Но он тут же возразил себе:
«Нет, я не имею права».
И Шульц счел своим долгом разбудить Кристофа. Он постучал в дверь. Кристоф не сразу ответил. Пришлось постучать еще раз. Огорченный старик думал:
«Ах, как он сладко спит! Он бы не проснулся до полудня!..»
Наконец за стеной раздался веселый голос Кристофа. Узнав, что уже поздно, юноша ахнул, послышался шум, быстрые шаги; Кристоф торопливо одевался, что-то напевал, дружески переговаривался с Шульцем через стену, дурачился. Старик невольно смеялся, несмотря на все свое огорчение. Дверь открылась: на пороге показался Кристоф, свежий, обновленный отдыхом, сияющий; о горе Шульца он и не думал. Надо сказать, что особых причин торопиться не было; он ничего не потерял бы, оставшись дня на два, на три, а как обрадовался бы Шульц! Но Кристофу это не пришло в голову. Как ни приятен был ему старик, он рад был уехать: его утомил целый день бесконечных разговоров, утомили люди, цеплявшиеся за него в безнадежной жажде любви. Ведь он-то был молод, и ему представлялось, что еще будет время свидеться, — не на край же света он уезжает! А старик знал, что очень скоро он будет куда дальше, чем на краю света, и, глядя на Кристофа, старался наглядеться на целую вечность.

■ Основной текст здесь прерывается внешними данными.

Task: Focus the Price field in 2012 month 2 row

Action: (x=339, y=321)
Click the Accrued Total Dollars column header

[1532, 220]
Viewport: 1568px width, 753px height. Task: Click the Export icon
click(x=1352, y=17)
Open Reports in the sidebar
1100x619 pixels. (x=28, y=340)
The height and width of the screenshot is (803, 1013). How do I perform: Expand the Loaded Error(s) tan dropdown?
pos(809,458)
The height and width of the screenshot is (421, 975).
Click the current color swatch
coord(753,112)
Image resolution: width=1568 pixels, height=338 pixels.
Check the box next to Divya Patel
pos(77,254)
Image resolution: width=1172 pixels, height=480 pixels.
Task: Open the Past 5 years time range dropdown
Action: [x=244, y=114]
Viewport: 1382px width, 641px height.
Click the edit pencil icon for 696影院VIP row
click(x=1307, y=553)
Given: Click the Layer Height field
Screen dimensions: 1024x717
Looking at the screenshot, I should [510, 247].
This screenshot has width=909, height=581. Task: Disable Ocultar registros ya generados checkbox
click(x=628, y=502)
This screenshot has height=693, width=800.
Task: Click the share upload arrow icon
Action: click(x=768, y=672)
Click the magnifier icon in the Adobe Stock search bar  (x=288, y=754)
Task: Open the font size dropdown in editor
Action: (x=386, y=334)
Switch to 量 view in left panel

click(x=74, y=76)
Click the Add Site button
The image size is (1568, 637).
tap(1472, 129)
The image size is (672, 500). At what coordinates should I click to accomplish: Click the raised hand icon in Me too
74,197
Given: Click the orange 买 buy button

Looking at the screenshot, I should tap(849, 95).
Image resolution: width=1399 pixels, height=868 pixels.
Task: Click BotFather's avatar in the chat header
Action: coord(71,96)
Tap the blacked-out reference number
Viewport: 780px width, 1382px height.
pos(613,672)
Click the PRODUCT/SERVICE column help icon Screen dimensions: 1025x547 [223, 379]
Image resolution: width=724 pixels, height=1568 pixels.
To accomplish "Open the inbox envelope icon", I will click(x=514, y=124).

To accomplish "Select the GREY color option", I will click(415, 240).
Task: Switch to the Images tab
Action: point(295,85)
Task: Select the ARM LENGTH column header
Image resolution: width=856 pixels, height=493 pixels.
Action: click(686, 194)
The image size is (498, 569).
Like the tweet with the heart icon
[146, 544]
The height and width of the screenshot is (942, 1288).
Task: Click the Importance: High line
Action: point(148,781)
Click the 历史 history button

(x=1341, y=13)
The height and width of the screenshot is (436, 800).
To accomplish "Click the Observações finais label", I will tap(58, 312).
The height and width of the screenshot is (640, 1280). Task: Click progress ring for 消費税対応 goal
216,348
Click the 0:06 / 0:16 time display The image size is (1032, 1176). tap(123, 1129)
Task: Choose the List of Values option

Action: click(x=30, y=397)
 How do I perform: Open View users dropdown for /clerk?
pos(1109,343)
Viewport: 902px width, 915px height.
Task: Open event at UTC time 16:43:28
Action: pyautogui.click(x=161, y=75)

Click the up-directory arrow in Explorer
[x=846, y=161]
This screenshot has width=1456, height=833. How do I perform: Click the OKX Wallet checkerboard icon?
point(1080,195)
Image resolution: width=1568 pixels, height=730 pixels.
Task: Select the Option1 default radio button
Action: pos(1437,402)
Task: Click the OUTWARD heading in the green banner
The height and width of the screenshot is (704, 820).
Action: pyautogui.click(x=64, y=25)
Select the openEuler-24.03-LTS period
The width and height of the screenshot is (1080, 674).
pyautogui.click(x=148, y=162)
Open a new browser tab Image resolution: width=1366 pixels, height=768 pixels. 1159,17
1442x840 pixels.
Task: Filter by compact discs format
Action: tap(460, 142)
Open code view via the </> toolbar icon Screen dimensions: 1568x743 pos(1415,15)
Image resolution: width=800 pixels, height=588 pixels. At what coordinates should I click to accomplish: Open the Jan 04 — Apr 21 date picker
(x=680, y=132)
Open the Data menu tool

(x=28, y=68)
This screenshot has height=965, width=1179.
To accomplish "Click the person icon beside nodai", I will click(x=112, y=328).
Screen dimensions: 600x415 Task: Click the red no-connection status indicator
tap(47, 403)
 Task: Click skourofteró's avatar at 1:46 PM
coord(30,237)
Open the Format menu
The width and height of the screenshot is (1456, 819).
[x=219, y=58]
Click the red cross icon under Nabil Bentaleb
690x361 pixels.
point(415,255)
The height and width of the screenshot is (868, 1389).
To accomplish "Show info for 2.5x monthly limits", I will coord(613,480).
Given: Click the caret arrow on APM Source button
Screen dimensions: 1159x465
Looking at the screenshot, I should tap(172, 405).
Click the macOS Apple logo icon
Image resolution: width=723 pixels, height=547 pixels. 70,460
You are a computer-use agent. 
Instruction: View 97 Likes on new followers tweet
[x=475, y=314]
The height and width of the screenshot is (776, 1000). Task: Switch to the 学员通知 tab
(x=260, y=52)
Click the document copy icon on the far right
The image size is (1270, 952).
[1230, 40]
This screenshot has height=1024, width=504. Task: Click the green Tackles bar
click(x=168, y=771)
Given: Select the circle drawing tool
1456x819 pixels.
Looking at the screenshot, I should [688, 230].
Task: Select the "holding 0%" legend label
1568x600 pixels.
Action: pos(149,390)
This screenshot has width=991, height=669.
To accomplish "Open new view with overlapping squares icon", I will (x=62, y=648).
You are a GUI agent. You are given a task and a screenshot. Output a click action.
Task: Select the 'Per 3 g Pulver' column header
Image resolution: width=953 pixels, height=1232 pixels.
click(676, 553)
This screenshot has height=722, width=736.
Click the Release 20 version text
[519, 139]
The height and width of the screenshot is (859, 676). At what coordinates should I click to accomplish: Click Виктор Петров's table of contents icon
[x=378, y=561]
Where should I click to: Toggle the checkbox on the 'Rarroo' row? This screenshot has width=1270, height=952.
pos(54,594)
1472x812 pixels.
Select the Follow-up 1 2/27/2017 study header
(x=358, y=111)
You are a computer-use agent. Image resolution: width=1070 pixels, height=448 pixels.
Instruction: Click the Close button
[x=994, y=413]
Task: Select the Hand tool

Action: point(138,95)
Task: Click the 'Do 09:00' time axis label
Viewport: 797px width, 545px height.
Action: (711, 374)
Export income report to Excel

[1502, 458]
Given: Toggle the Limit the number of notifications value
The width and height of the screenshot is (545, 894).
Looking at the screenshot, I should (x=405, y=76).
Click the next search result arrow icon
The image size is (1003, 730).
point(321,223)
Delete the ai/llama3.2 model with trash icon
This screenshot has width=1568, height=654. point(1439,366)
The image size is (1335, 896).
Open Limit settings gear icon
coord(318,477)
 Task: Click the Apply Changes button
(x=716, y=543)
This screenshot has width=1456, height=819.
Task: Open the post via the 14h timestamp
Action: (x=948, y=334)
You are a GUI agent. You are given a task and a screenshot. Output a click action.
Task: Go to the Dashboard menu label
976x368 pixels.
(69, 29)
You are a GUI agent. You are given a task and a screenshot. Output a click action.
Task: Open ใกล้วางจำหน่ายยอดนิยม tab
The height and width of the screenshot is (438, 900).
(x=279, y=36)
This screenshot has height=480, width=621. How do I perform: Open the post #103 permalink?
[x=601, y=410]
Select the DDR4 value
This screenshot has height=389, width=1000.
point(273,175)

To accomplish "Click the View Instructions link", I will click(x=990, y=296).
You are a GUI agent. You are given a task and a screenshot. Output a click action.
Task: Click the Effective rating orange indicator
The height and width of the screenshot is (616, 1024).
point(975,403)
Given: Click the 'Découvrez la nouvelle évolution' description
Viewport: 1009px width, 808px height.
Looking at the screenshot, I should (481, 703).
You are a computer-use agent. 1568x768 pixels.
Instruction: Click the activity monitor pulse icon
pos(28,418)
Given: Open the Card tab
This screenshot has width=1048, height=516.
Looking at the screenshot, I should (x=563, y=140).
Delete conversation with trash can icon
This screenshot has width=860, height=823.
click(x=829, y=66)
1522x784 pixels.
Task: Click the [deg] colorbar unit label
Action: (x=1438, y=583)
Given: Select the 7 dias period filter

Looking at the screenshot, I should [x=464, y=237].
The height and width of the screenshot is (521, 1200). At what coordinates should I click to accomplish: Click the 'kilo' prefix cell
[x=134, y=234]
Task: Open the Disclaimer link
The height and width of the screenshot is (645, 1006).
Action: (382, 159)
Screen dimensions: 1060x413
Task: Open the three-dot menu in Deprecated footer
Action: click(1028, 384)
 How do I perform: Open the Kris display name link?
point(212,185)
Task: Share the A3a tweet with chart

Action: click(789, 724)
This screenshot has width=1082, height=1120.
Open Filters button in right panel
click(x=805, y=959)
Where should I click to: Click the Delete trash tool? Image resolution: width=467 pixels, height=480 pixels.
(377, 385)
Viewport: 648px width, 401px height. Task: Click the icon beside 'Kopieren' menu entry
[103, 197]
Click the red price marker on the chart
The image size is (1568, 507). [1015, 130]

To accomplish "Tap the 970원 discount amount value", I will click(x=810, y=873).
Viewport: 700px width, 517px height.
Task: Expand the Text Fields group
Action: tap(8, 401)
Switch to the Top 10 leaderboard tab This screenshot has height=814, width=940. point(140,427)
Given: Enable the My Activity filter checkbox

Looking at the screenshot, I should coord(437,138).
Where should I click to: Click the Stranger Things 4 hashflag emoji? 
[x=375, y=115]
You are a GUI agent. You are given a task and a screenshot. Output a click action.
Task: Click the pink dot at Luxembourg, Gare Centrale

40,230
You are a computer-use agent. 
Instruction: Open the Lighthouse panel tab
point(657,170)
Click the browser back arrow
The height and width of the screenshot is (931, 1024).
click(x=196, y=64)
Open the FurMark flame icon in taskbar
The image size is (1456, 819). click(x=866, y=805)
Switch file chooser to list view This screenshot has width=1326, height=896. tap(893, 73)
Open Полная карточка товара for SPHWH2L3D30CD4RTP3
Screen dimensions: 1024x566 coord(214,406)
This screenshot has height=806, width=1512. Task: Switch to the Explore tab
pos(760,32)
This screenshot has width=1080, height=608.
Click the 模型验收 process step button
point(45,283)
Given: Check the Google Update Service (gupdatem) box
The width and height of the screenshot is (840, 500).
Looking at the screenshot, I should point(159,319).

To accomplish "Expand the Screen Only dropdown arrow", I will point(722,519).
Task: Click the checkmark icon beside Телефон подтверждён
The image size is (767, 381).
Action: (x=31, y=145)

Несмотря на ужасную усталость, Шульц проводил Кристофа на вокзал. Моросил бесшумный холодный мелкий дождик. На вокзале Кристоф, открыв кошелек, увидел, что у него не хватает денег на обратный проезд. Он понимал, что Шульц с радостью даст ему взаймы недостающую сумму, но постеснялся просить… Почему? Почему лишать человека, который любит вас, возможности и счастья оказать вам услугу?.. Но Кристоф не захотел — из скромности, а быть может, из самолюбия. Он купил билет до одной из промежуточных станций, рассчитывая пройти остаток пути пешком.